▸ **Data provided**:

○ ○ ○ ○ ○

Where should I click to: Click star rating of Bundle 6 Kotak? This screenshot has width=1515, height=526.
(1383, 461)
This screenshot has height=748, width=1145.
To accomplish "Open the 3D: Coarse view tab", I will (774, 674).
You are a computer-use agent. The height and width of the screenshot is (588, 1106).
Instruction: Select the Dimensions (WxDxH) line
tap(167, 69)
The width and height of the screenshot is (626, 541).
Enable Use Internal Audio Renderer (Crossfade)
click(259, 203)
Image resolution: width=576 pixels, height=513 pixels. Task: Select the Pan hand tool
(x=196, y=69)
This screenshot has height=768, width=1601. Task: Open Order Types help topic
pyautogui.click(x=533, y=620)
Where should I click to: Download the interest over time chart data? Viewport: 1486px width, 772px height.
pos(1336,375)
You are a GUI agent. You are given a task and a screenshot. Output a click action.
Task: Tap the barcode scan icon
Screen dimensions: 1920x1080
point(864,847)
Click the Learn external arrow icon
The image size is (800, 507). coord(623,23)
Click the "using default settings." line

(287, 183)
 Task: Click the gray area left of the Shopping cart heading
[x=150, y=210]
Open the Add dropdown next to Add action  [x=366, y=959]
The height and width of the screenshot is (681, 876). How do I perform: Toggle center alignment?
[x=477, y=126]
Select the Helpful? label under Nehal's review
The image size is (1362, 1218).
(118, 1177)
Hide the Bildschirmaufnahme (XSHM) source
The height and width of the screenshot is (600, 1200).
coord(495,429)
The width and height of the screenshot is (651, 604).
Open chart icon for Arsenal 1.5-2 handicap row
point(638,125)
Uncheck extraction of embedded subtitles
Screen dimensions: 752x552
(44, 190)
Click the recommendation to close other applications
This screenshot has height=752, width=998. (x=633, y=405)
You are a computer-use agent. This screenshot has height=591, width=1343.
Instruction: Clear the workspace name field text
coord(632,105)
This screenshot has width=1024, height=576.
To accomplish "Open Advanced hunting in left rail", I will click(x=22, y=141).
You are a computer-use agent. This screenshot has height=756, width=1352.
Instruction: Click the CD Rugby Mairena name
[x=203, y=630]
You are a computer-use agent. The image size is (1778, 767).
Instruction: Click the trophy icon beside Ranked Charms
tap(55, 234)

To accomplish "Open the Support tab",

○ ○ ○ ○ ○

Everything starting at the line containing "Instruction: Select the" and ending at the line containing "Select the Helpful?" in the records above should be repeated exactly, and only that.

Instruction: Select the Dimensions (WxDxH) line
tap(167, 69)
The width and height of the screenshot is (626, 541).
Enable Use Internal Audio Renderer (Crossfade)
click(259, 203)
Image resolution: width=576 pixels, height=513 pixels. Task: Select the Pan hand tool
(x=196, y=69)
This screenshot has height=768, width=1601. Task: Open Order Types help topic
pyautogui.click(x=533, y=620)
Where should I click to: Download the interest over time chart data? Viewport: 1486px width, 772px height.
pos(1336,375)
You are a GUI agent. You are given a task and a screenshot. Output a click action.
Task: Tap the barcode scan icon
Screen dimensions: 1920x1080
point(864,847)
Click the Learn external arrow icon
The image size is (800, 507). coord(623,23)
Click the "using default settings." line

(287, 183)
 Task: Click the gray area left of the Shopping cart heading
[x=150, y=210]
Open the Add dropdown next to Add action  [x=366, y=959]
The height and width of the screenshot is (681, 876). How do I perform: Toggle center alignment?
[x=477, y=126]
Select the Helpful? label under Nehal's review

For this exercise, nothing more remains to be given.